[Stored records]
□ □ □ □

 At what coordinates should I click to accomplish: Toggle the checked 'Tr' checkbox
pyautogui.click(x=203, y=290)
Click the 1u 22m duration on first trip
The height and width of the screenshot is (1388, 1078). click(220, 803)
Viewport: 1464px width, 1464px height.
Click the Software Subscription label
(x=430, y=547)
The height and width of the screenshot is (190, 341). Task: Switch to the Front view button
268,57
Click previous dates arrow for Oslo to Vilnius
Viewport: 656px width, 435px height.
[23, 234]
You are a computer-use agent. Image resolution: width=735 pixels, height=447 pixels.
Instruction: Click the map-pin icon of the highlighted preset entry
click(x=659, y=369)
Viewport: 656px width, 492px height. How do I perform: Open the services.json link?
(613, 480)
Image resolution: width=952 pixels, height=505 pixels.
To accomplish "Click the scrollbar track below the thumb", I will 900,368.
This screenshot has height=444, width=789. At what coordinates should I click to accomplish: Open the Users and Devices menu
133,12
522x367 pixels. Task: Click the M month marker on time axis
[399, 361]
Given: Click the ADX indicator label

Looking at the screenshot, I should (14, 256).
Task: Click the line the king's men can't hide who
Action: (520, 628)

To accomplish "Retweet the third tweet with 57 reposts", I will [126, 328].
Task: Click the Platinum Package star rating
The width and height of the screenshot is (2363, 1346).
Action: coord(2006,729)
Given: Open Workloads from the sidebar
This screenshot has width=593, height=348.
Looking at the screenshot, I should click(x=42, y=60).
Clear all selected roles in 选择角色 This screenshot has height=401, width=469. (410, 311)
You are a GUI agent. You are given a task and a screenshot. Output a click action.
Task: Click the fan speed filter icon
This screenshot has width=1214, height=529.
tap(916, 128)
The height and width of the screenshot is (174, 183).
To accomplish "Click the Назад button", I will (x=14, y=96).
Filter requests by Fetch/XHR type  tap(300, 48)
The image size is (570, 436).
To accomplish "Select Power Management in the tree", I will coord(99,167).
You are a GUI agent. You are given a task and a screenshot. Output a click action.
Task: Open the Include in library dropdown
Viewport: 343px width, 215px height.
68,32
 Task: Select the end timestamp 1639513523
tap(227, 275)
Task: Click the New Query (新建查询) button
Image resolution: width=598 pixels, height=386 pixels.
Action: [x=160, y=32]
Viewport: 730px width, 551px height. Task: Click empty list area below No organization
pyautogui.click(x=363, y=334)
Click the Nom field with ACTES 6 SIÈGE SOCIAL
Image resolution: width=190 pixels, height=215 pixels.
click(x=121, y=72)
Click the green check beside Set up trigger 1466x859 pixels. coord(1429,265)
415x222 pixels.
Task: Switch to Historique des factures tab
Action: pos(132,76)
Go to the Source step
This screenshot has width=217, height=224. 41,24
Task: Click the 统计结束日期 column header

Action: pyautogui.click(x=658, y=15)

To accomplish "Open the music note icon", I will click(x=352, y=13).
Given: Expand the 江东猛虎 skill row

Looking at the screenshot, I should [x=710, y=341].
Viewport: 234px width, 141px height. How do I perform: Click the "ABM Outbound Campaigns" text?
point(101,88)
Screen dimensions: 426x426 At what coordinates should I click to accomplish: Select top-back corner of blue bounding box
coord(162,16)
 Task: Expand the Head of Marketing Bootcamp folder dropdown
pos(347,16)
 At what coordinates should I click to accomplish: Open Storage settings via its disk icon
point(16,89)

□ □ □ □

• _Your assignment_: Show each line of the data that contains the string "will".

• _Response area_:
To accomplish "Click the scrollbar track below the thumb", I will 900,368.
To accomplish "Retweet the third tweet with 57 reposts", I will [126, 328].
To accomplish "Click the Назад button", I will (x=14, y=96).
To accomplish "Select Power Management in the tree", I will coord(99,167).
To accomplish "Open the music note icon", I will click(x=352, y=13).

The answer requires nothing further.